Impaired right inferior frontal gyrus response to contextual cues in male veterans with PTSD during response inhibition

Abstract

Background: Posttraumatic stress disorder (PTSD) is often associated with impaired fear inhibition and decreased safety cue processing; however, studies capturing the cognitive aspect of inhibition and contextual cue processing are limited. In this fMRI study, the role of contextual cues in response inhibition was investigated.

Methods: Male medication-naive war veterans with PTSD, male control veterans (combat controls) and healthy nonmilitary men (healthy controls) underwent fMRI while performing the stop-signal anticipation task (SSAT). The SSAT evokes 2 forms of response inhibition: reactive inhibition (outright stopping) and proactive inhibition (anticipation of stopping based on contextual cues).

Results: We enrolled 28 veterans with PTSD, 26 combat controls and 25 healthy controls in our study. Reduced reactive inhibition was observed in all veterans, both with and without PTSD, but not in nonmilitary controls, whereas decreased inhibition of the left pre/postcentral gyrus appeared to be specifically associated with PTSD. Impaired behavioural proactive inhibition was also specific to PTSD. Furthermore, the PTSD group showed a reduced right inferior frontal gyrus response during proactive inhibition compared with the combat control group.

Limitations: Most patients with PTSD had comorbid psychiatric disorders, but such comorbidity is common in patients with PTSD. Also, the education level (estimate of intelligence) of participants, but not of their parents, differed among the groups.

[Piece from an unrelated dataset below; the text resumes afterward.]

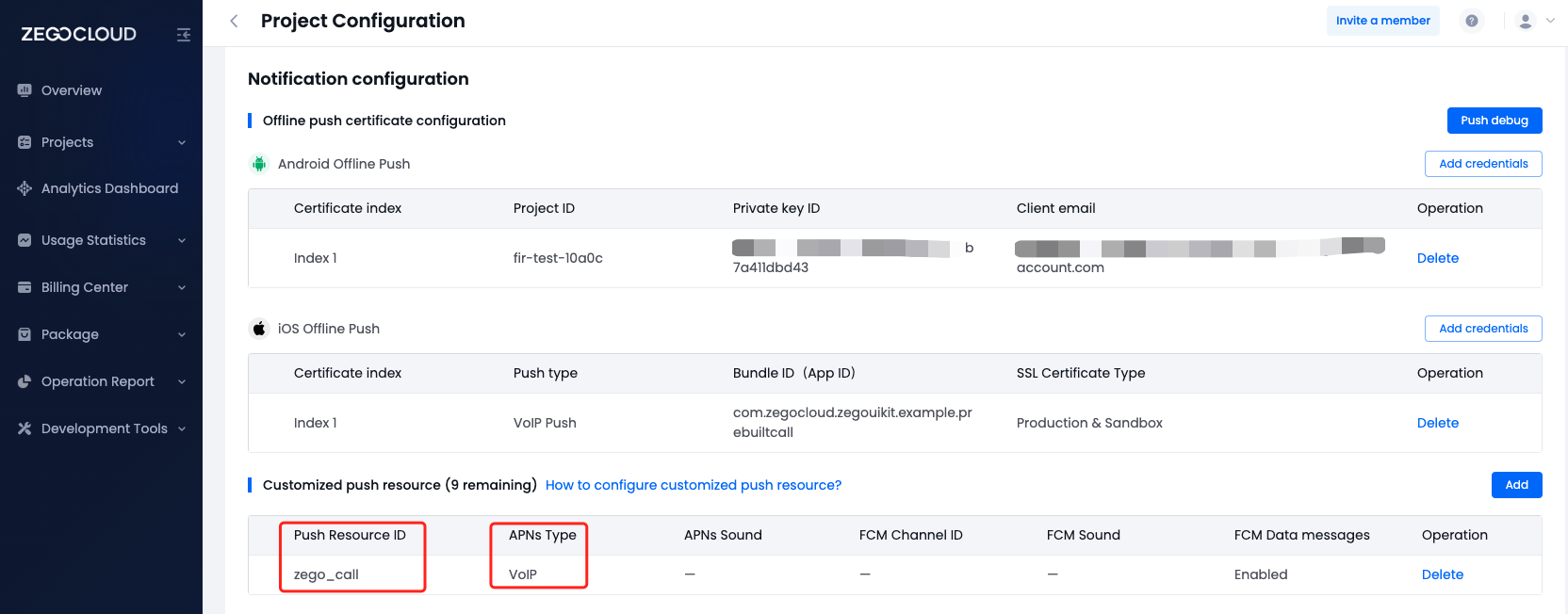Add credentials for Android Offline Push

1482,164
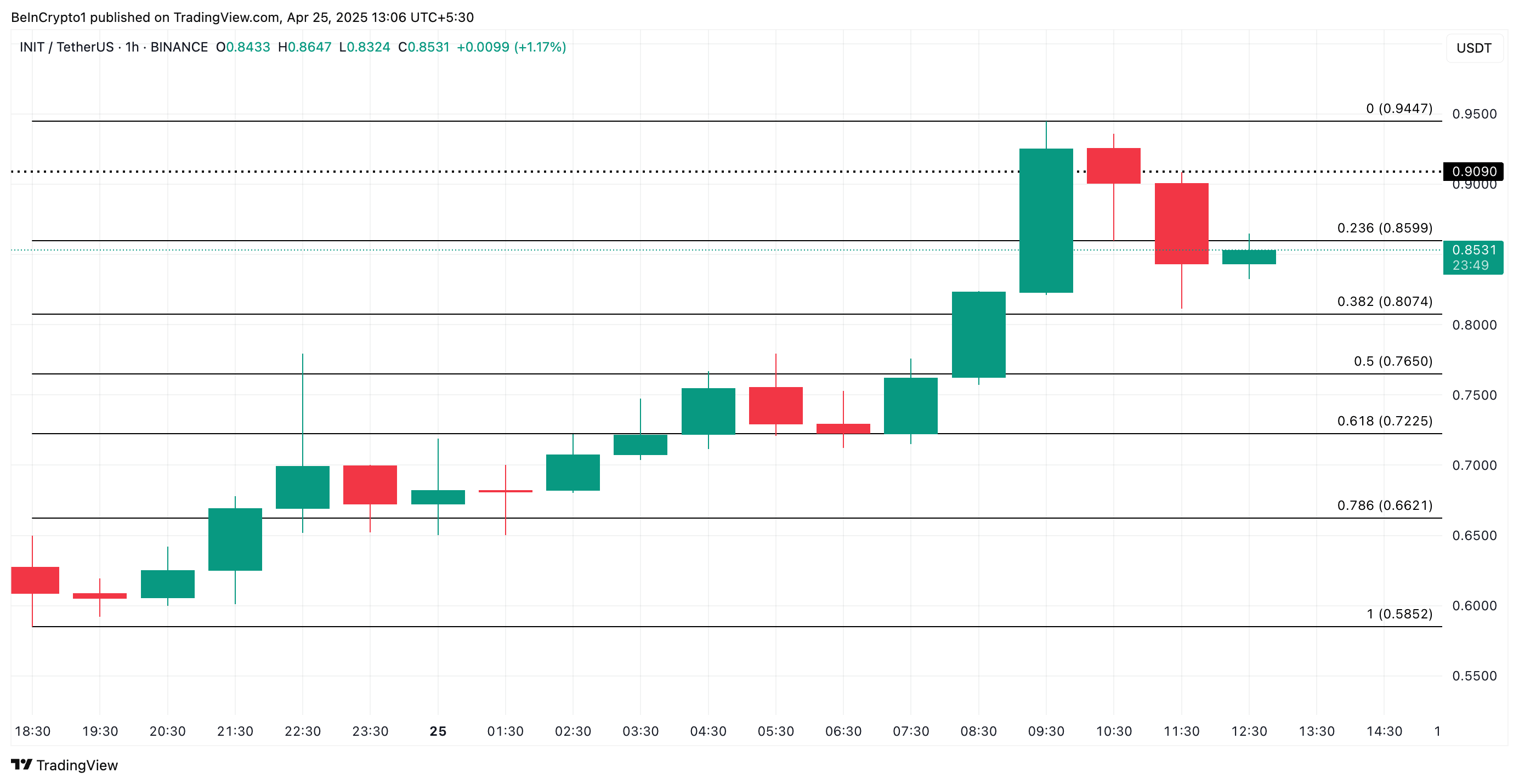Image resolution: width=1519 pixels, height=784 pixels.
Task: Click the red 11:30 candle body
Action: coord(1181,223)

Conclusion: Our findings of reduced proactive inhibition imply that patients with PTSD show reduced contextual cue processing. These results complement previous findings on fear inhibition and demonstrate that contextual cue processing in patients with PTSD is also reduced during cognitive processes, indicating a more general deficit.

Figures

Fig. 1

Stop-signal anticipation task (SSAT). Three horizontal lines are displayed. A bar moves in 1000 ms from the bottom line to the top. The intertrial interval is also 1000 ms. The moving bar has to be stopped at the middle colored line at 800 ms. These trials are referred to as “go trials” (A). In a subpart of the trials the moving bar will stop on its own before reaching the middle colored line (stop signal). The stop response has to be withheld in these trials, and they are therefore referred to as “stop trials” (B). The colour of the middle line indicates the stop-signal probability: green 0%, yellow 17%, amber 20%, orange 25% and red 33% (C). The task consists of 414 go trials (0%, n = 234; 17%, n = 30; 20%, n = 48, 25%, n = 54; 33%, n = 48) and 60 top trials (17%, n = 6; 20%, n = 12, 25%, n = 18; 33%, n = 24). These trials were presented in pseudo-random order. The time before the stop signal appears (i.e., stop-signal delay [SSD]) was set at 550 ms, but varies in accordance with stop performance to generate a reasonably similar number of correct and incorrect trials. When stopping was successful, SSD was increased by 25 ms, making stopping more difficult. Vice versa, SSD was decreased by 25 ms each time the participant failed to stop. The SSD was adjusted for each stop-signal probability separately. For more details on the task, see the study by Zandbelt and Vink.

Fig. 2

Whole brain activation during (A) reactive inhibition (successful stop-signal versus go-signal 0% activation) and (B) proactive inhibition (parametric increase in activation as a function of stop-signal probability) in patients with posttraumatic stress disorder patients (PTSD; top panel), combat controls (CC; middle panel) and healthy controls (HC; bottom panel). The arrows point to the regions of interest (a) left pre/postcentral gyrus (b) right inferior frontal gyrus (rIFG) (c) right striatum. Significant (de)activated clusters (1-sample t tests; significance tested at cluster-defined threshold of p < 0.005, and a p < 0.05 family-wise error–corrected critical cluster size) are displayed on a standardized brain (MRIcron).